§ WHAT NEEDS TO BE DONE
Set down the listing again, word for word.

##### DATA UNDER STUDY #####

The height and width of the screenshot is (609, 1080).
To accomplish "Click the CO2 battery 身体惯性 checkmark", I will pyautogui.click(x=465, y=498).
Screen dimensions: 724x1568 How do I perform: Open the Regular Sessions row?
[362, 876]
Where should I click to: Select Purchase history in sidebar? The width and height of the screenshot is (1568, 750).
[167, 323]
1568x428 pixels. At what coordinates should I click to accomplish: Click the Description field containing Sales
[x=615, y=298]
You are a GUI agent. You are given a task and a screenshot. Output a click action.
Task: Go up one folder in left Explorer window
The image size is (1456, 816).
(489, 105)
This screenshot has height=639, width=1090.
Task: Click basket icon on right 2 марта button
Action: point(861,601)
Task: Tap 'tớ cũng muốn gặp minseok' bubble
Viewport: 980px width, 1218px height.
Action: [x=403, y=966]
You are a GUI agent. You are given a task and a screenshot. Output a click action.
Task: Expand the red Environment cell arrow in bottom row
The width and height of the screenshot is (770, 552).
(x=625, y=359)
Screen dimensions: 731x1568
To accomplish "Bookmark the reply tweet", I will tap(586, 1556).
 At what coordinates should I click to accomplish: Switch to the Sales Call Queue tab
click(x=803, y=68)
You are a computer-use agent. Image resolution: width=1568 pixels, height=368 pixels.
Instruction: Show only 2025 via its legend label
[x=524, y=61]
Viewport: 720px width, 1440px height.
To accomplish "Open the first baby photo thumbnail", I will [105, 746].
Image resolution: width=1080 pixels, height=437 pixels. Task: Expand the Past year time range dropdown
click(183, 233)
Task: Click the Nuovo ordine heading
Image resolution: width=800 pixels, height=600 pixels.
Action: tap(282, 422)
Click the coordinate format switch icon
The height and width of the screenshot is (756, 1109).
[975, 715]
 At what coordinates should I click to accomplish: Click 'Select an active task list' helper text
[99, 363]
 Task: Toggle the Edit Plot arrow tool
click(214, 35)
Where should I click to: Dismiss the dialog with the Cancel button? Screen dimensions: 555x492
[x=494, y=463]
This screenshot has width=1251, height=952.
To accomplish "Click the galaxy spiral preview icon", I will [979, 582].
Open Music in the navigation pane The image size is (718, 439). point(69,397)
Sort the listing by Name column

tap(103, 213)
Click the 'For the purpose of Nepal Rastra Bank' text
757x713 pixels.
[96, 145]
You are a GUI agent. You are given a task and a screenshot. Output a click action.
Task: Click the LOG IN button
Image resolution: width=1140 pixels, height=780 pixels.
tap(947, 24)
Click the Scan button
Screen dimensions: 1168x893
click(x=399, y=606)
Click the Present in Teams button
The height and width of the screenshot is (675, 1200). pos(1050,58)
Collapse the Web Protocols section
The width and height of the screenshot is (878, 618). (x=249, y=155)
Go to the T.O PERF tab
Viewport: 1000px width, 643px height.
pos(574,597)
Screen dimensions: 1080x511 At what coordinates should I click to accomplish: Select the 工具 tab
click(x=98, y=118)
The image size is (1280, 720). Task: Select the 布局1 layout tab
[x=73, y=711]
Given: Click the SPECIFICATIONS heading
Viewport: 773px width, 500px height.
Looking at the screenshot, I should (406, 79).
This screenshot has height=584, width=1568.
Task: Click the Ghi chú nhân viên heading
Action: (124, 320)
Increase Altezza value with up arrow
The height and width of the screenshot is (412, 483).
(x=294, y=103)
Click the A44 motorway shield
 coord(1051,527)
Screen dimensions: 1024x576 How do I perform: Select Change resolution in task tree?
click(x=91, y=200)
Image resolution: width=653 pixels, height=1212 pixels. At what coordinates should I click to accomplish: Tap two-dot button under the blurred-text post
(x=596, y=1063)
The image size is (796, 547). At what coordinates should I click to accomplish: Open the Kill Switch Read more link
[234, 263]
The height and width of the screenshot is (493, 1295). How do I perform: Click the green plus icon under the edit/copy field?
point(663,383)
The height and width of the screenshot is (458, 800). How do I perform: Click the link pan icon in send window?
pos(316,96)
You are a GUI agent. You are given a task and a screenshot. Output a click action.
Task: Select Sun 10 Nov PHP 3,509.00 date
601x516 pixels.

#####

§ COMPLETED TASK
The height and width of the screenshot is (609, 1080).
To accomplish "Click the CO2 battery 身体惯性 checkmark", I will pyautogui.click(x=465, y=498).
Screen dimensions: 724x1568 How do I perform: Open the Regular Sessions row?
[362, 876]
Where should I click to: Select Purchase history in sidebar? The width and height of the screenshot is (1568, 750).
[167, 323]
1568x428 pixels. At what coordinates should I click to accomplish: Click the Description field containing Sales
[x=615, y=298]
You are a GUI agent. You are given a task and a screenshot. Output a click action.
Task: Go up one folder in left Explorer window
The image size is (1456, 816).
(489, 105)
This screenshot has height=639, width=1090.
Task: Click basket icon on right 2 марта button
Action: point(861,601)
Task: Tap 'tớ cũng muốn gặp minseok' bubble
Viewport: 980px width, 1218px height.
Action: [x=403, y=966]
You are a GUI agent. You are given a task and a screenshot. Output a click action.
Task: Expand the red Environment cell arrow in bottom row
The width and height of the screenshot is (770, 552).
(x=625, y=359)
Screen dimensions: 731x1568
To accomplish "Bookmark the reply tweet", I will tap(586, 1556).
 At what coordinates should I click to accomplish: Switch to the Sales Call Queue tab
click(x=803, y=68)
You are a computer-use agent. Image resolution: width=1568 pixels, height=368 pixels.
Instruction: Show only 2025 via its legend label
[x=524, y=61]
Viewport: 720px width, 1440px height.
To accomplish "Open the first baby photo thumbnail", I will [105, 746].
Image resolution: width=1080 pixels, height=437 pixels. Task: Expand the Past year time range dropdown
click(183, 233)
Task: Click the Nuovo ordine heading
Image resolution: width=800 pixels, height=600 pixels.
Action: tap(282, 422)
Click the coordinate format switch icon
The height and width of the screenshot is (756, 1109).
[975, 715]
 At what coordinates should I click to accomplish: Click 'Select an active task list' helper text
[99, 363]
 Task: Toggle the Edit Plot arrow tool
click(214, 35)
Where should I click to: Dismiss the dialog with the Cancel button? Screen dimensions: 555x492
[x=494, y=463]
This screenshot has width=1251, height=952.
To accomplish "Click the galaxy spiral preview icon", I will [979, 582].
Open Music in the navigation pane The image size is (718, 439). point(69,397)
Sort the listing by Name column

tap(103, 213)
Click the 'For the purpose of Nepal Rastra Bank' text
757x713 pixels.
[96, 145]
You are a GUI agent. You are given a task and a screenshot. Output a click action.
Task: Click the LOG IN button
Image resolution: width=1140 pixels, height=780 pixels.
tap(947, 24)
Click the Scan button
Screen dimensions: 1168x893
click(x=399, y=606)
Click the Present in Teams button
The height and width of the screenshot is (675, 1200). pos(1050,58)
Collapse the Web Protocols section
The width and height of the screenshot is (878, 618). (x=249, y=155)
Go to the T.O PERF tab
Viewport: 1000px width, 643px height.
pos(574,597)
Screen dimensions: 1080x511 At what coordinates should I click to accomplish: Select the 工具 tab
click(x=98, y=118)
The image size is (1280, 720). Task: Select the 布局1 layout tab
[x=73, y=711]
Given: Click the SPECIFICATIONS heading
Viewport: 773px width, 500px height.
Looking at the screenshot, I should (406, 79).
This screenshot has height=584, width=1568.
Task: Click the Ghi chú nhân viên heading
Action: (124, 320)
Increase Altezza value with up arrow
The height and width of the screenshot is (412, 483).
(x=294, y=103)
Click the A44 motorway shield
 coord(1051,527)
Screen dimensions: 1024x576 How do I perform: Select Change resolution in task tree?
click(x=91, y=200)
Image resolution: width=653 pixels, height=1212 pixels. At what coordinates should I click to accomplish: Tap two-dot button under the blurred-text post
(x=596, y=1063)
The image size is (796, 547). At what coordinates should I click to accomplish: Open the Kill Switch Read more link
[234, 263]
The height and width of the screenshot is (493, 1295). How do I perform: Click the green plus icon under the edit/copy field?
point(663,383)
The height and width of the screenshot is (458, 800). How do I perform: Click the link pan icon in send window?
pos(316,96)
You are a GUI agent. You are given a task and a screenshot. Output a click action.
Task: Select Sun 10 Nov PHP 3,509.00 date
601x516 pixels.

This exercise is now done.